The marketer who can accurately capture and communicate the value of its products/services to the consumers ultimately wins in the highly competitive market place and stands apart from its competitors. But ultimately the company needs to make bring in revenues from its products/services and, most important of all, generate profits and improve its margin. That’s when pricing, the fourth of the 4Ps, comes into play. In formulating the appropriate pricing strategy, the marketer needs to price its products/services in such a way that the value offered through its use is captured in the price.

Most companies go for the cost-plus pricing which often ignores this fact and lot of money is left on the table due to its adoption. To fully exploit the profit opportunities, the marketer should consider value based pricing approach that quantifies the value of the benefits that the consumer gets through its use. Here, it is important to draw the distinction between objective value and the perceived value. These values are very close if the product’s benefits can be easily seen by the consumer. However, the perceived value might be less if the marketer has to aggressively communicate those benefits to the consumer. COGS also factors into the pricing approach that the companies decides to choose, as any company would charge more than COGS to earn profit for itself. In that case, the ideal sweet spot would be between perceived value and the COGS. In this way both parties benefit, as the value is shared between the firm and the consumer.

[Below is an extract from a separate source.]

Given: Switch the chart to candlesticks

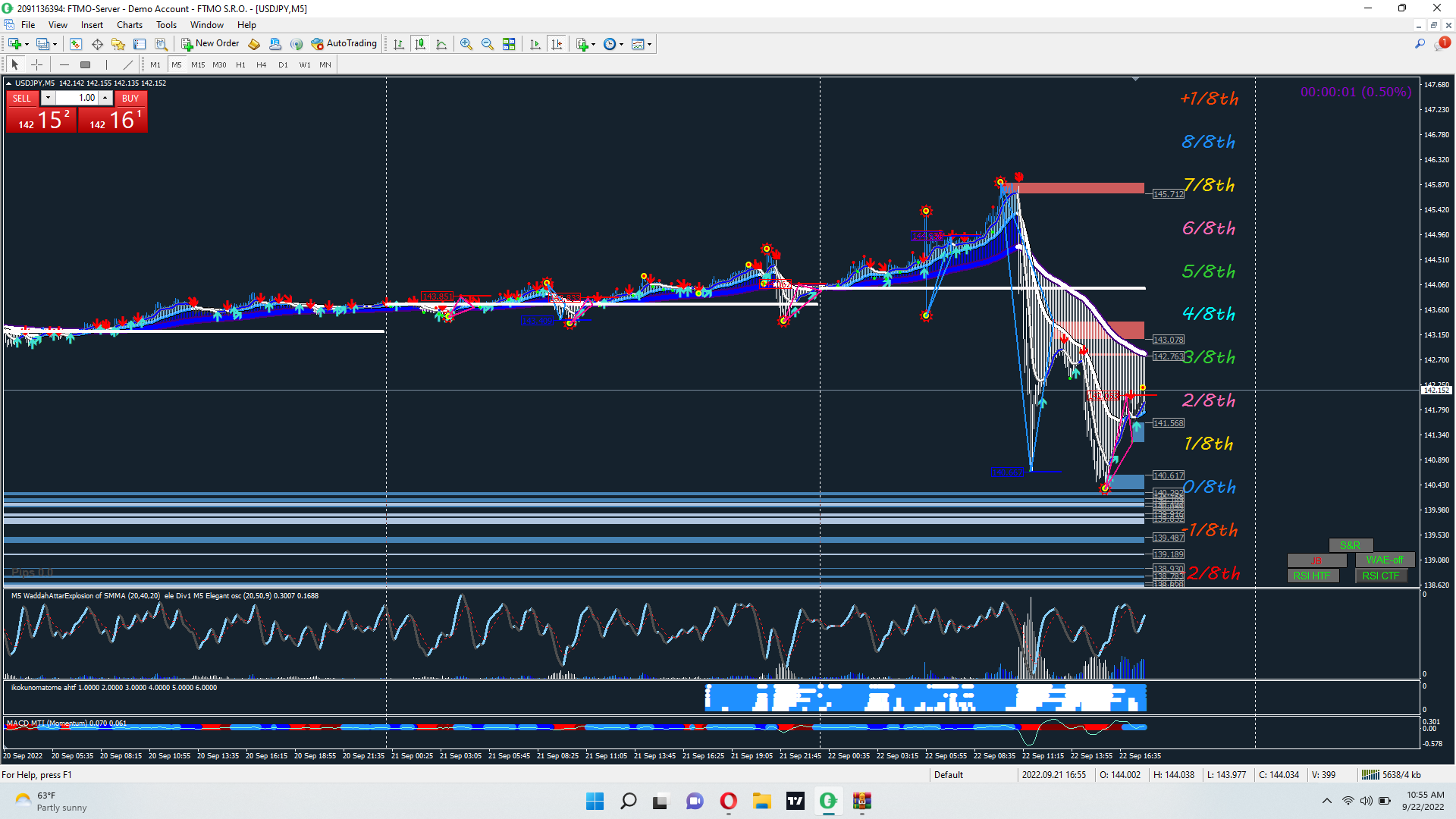Looking at the screenshot, I should [x=420, y=44].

To begin any pricing strategy exercise, it is important to estimate the objective value or the true economic value (TEV) of a product to the consumer. It’s a sum of next-best alternative cost and value of the performance differential that the product offers over its competition. Along with TEV, measurement of perceived value of the product is also critical. The best way to measure is through surveys and analyzing the responses. This method, however, has some pitfalls- they could have a non-payment bias where the respondents’ response is affected by the fact that they don’t have to actually buy the product. The next step is pricing strategy formulation is assessing price sensitivity across different customer groups, time and product categories. The price sensitivity is affected by several factors such as magnitude of price increase, the party paying for the increase, the competitive landscape and the value variation across different classes of consumers. When there is value variation, price customization would be the best approach where those who value the product more can be charged higher price.